7. The full single-station response#

plot_station_response() is the richest view in the module: apparent resistivity, phase, and (when present) all four tipper sub-panels for one station at once.

plot_station_response(surveys["KAP03"], station="kap151")
kap151, $Z_{\rm XX}$, $Z_{\rm XY}$, $Z_{\rm YX}$, $Z_{\rm YY}$, Re($T_x$), Im($T_x$), Re($T_y$), Im($T_y$)
<Figure size 1420x630 with 12 Axes>

Reading this figure. All four impedance components are shown (xx, xy, yx, yy), matching the four fixed tipper sub-panels below them so the grid fills out completely — the impedance example’s diagonal-vs-off-diagonal comparison, this station’s resistivity/phase, and its tipper (the same kap151 singled out in the tf example for its unusually strong, band-limited response) all in one figure.

8. Advanced: overlaying a model and reading the RMS#

sites_model overlays a second dataset as dashed lines and reports a per-component RMS misfit in log10(rho) space. There is no real inversion output bundled with this documentation, so — as in the diag example — a smoothed version of the same real station stands in for a plausible “model,” which lets the RMS calculation itself be demonstrated honestly without pretending it is a real forward model.

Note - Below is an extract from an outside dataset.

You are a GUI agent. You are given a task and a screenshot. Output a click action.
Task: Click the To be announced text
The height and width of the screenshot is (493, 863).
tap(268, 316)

from pycsamt.emtools import smooth_mavg  # noqa: E402

smoothed = smooth_mavg(surveys["KAP03"], k=5)
plot_station_response(
    surveys["KAP03"], station="kap151", sites_model=smoothed
)
kap151, $Z_{\rm XX}$  rms=0.33, $Z_{\rm XY}$  rms=0.44, $Z_{\rm YX}$  rms=0.43, $Z_{\rm YY}$  rms=0.43, Re($T_x$), Im($T_x$), Re($T_y$), Im($T_y$)
<Figure size 1420x630 with 12 Axes>

Reading this figure. The dashed “model” line tracks the solid observed curve closely, as expected for a smoothed version of the same data, and each column’s title gains an RMS value quantifying exactly how closely — the same mechanism that would report a genuine forward-model or inversion-response misfit if one were supplied instead.